“Desperate Measures” may not be one of the best musical adaptations of a Shakespeare play, but it’s a well-meaning comedy with one hell of a comeback story.
Back in 2006, I caught several new works at the New York Musical Festival (then in its infancy), one of which was “Desperate Measures,” a pocket-size musical by David Friedman and Peter Kellogg that remade Shakespeare’s “Measure for Measure” — a dark drama of injustice, moral corruption and bed-swapping trickery — into a gun-toting, cheesy Western.
I found it cute but insubstantial and never expected to ever come across it again. After all, few shows that premiere as part of a high-volume, low-budget theater festival such as FringeNYC or NYMF (i.e. “Urinetown,” “Next to Normal,”) advance to higher-profile runs.
Last year, a reworked version of “Desperate Measures” was produced by Off-Broadway’s York Theatre Company, and now it has transferred to New World Stages for an open-ended commercial Off-Broadway run. Owing to slim competition, the production even won Drama Desk and Outer Critics Circle Awards.
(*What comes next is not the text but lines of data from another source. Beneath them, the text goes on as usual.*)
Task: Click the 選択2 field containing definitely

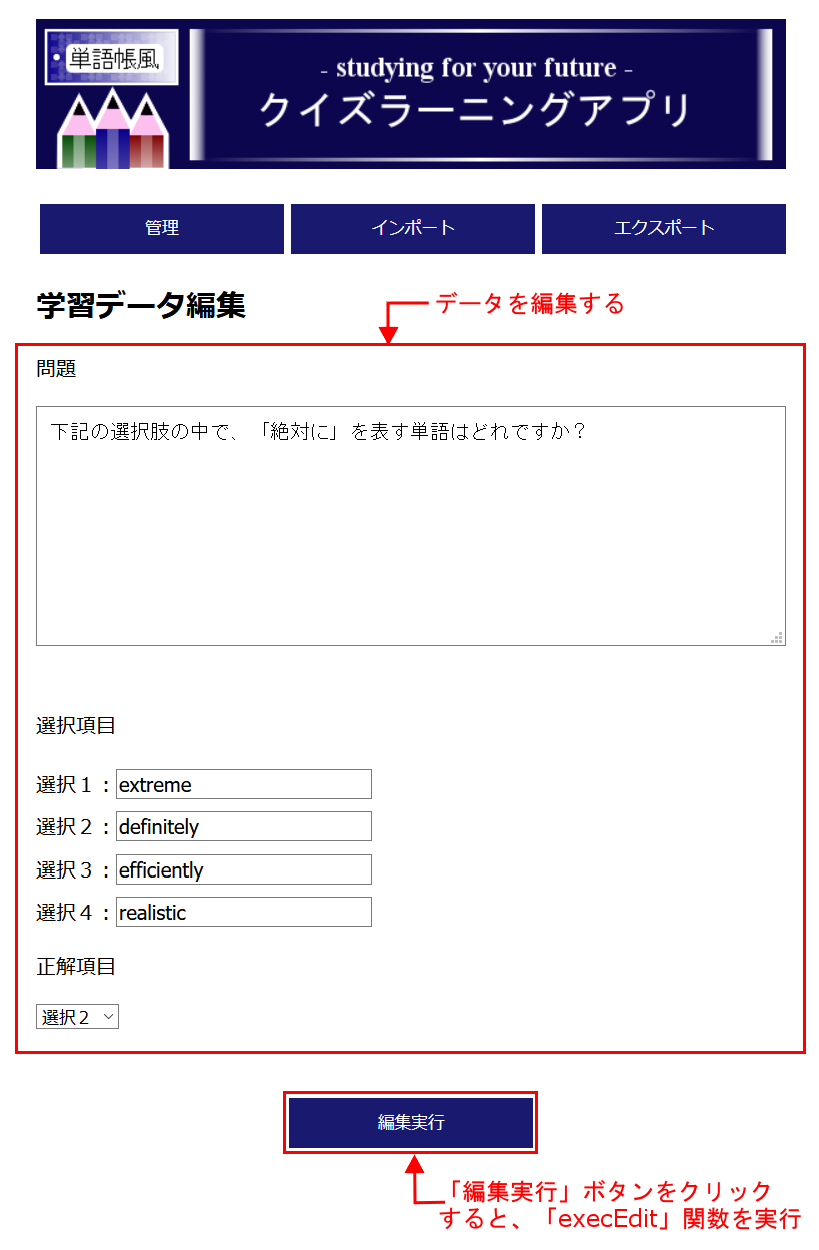Action: (x=244, y=827)
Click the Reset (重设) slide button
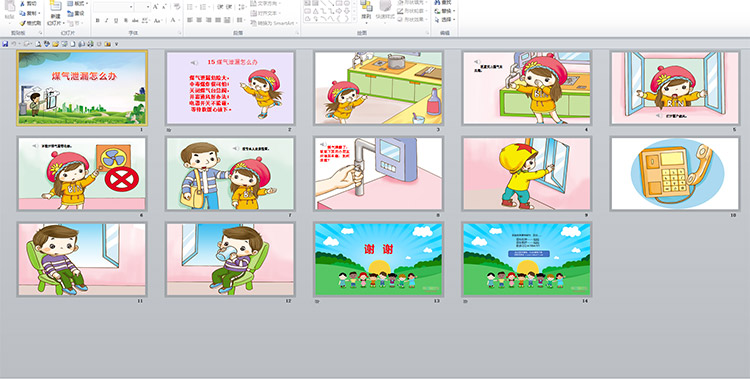This screenshot has height=379, width=750. [76, 13]
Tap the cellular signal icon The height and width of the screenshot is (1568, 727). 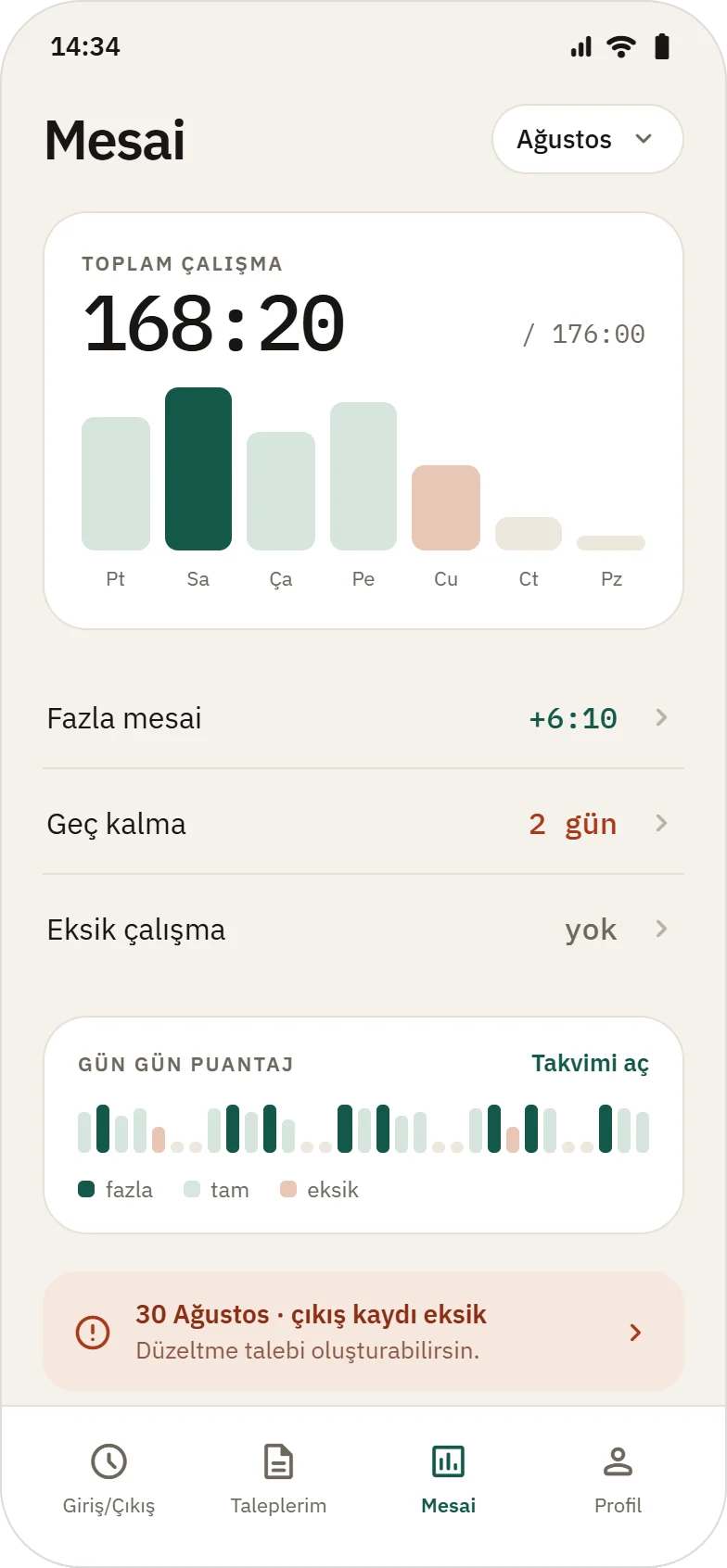581,46
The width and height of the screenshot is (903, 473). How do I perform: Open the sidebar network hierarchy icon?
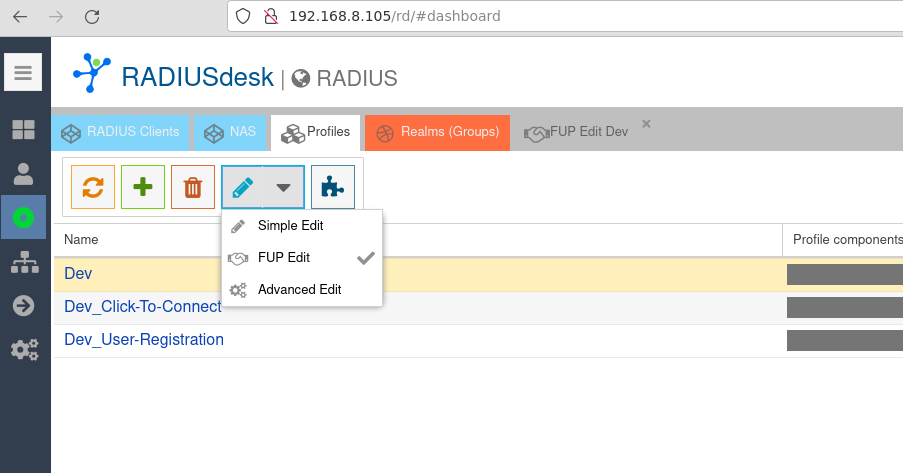[23, 262]
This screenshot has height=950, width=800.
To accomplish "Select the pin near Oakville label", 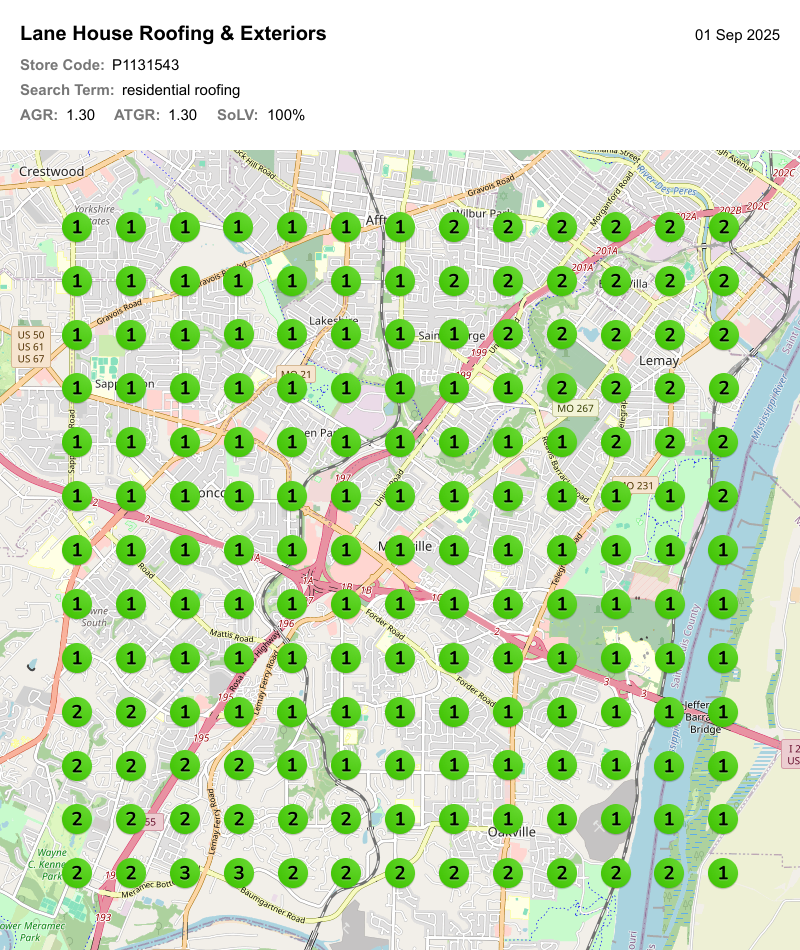I will pos(507,818).
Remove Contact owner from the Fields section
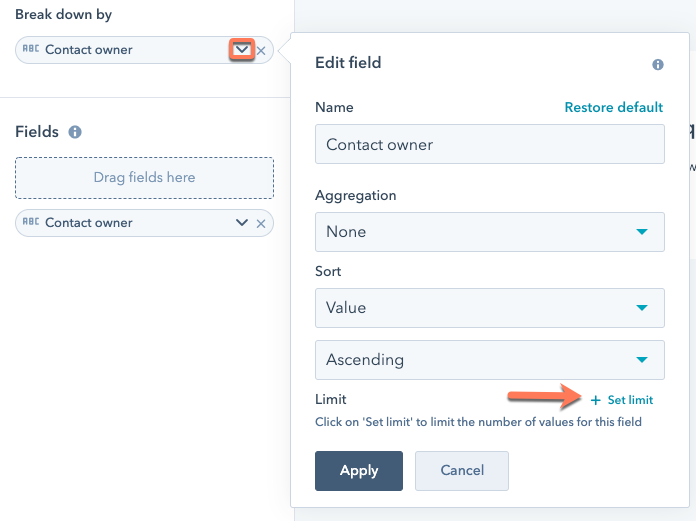 (261, 224)
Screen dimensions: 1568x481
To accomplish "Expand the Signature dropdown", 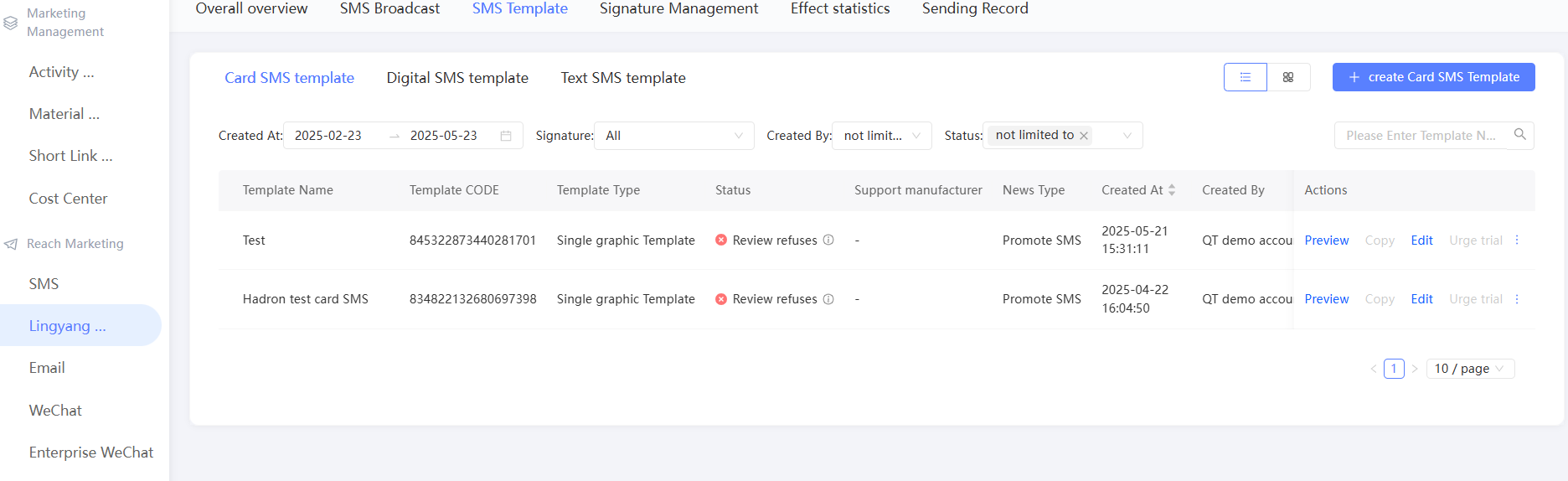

The only remaining cast member from 2006 is Broadway veteran Nick Wyman, who is gleefully villainous as the German-accented governor who demands that nun-to-be Susanna (Sarah Parnicky, who makes for a plucky heroine) sleep with him in exchange for sparing the life of her brother, cowboy Johnny Blood (a sad-sack Conor Ryan).
Rhyming verse now serves as dialogue, which adds to the tongue-in-cheek tone. As in the earlier production, the highlight is “All For You,” a tuneful duet between Johnny Blood and his saloon girl girlfriend, Bella Rose (a rambunctious Lauren Molina).
All things considered, “Desperate Measures” (directed and choreographed with zest by Bill Castellino) remains a high-energy but hackneyed trifle with a mostly underwhelming score and a one-joke mentality. Nevertheless, its unexpected return should serve as an inspiration for aspiring and struggling musical theater writers.